> **What you will do**
Locate every line in the entries below that contains the string "Switch", and copy each of those lines. Matching is case-sensitive.

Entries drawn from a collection

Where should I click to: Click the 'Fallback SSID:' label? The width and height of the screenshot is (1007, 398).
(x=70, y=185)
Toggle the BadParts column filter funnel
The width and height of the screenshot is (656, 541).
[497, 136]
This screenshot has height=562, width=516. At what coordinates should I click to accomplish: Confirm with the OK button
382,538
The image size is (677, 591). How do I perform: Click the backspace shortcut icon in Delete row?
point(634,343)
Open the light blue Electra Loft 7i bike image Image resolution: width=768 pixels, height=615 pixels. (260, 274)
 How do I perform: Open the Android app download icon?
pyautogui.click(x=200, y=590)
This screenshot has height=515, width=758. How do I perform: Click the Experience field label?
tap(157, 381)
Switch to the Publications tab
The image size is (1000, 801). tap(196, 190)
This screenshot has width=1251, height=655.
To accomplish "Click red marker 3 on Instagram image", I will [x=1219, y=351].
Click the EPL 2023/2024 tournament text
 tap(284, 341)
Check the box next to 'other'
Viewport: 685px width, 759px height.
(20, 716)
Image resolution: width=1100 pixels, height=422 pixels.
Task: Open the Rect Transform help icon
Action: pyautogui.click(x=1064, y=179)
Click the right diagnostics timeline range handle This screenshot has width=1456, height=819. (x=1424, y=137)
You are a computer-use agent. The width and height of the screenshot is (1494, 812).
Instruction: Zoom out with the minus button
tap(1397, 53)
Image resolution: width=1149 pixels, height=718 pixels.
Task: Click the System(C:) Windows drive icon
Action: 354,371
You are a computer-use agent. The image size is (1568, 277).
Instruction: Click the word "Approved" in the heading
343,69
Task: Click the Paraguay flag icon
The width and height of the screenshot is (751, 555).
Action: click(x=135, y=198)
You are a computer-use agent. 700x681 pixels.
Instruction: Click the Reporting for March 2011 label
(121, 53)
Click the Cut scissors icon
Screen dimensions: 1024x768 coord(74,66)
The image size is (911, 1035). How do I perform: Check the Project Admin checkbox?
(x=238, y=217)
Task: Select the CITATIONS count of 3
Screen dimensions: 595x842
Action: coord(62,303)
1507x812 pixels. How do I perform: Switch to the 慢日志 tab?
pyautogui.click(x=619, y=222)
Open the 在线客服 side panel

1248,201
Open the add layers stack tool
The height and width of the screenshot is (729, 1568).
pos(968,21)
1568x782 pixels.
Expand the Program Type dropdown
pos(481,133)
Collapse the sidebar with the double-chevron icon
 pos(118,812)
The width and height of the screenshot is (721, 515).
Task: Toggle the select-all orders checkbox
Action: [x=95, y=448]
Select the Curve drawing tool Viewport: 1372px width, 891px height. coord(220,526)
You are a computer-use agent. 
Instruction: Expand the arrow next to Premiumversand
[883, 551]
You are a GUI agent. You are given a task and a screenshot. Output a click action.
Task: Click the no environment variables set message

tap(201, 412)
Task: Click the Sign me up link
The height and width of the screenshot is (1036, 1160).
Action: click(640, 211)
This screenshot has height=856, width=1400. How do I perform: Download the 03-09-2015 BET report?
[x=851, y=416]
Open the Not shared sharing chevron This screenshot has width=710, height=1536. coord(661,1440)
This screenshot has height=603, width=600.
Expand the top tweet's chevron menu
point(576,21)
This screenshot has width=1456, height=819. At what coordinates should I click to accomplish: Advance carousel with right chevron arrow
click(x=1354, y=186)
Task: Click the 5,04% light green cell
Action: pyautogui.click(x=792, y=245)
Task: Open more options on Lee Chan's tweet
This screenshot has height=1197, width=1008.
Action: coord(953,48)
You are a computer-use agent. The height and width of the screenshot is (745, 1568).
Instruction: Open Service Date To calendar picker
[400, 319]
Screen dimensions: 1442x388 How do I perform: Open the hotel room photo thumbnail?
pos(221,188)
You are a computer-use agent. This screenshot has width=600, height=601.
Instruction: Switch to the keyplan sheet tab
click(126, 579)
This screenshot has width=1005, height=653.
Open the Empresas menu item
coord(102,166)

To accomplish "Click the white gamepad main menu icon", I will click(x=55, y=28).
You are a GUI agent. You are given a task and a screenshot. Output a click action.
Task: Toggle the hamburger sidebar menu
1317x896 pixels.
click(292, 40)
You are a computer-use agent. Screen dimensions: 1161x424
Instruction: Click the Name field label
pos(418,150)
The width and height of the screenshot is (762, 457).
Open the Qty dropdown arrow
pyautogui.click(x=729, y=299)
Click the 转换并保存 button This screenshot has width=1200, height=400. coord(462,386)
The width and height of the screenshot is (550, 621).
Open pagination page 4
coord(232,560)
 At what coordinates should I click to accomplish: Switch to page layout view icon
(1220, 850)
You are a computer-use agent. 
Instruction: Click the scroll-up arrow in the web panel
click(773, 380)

> **Complete response**
Switch to the Publications tab
1507x812 pixels. How do I perform: Switch to the 慢日志 tab?
Instruction: Switch to the keyplan sheet tab
 At what coordinates should I click to accomplish: Switch to page layout view icon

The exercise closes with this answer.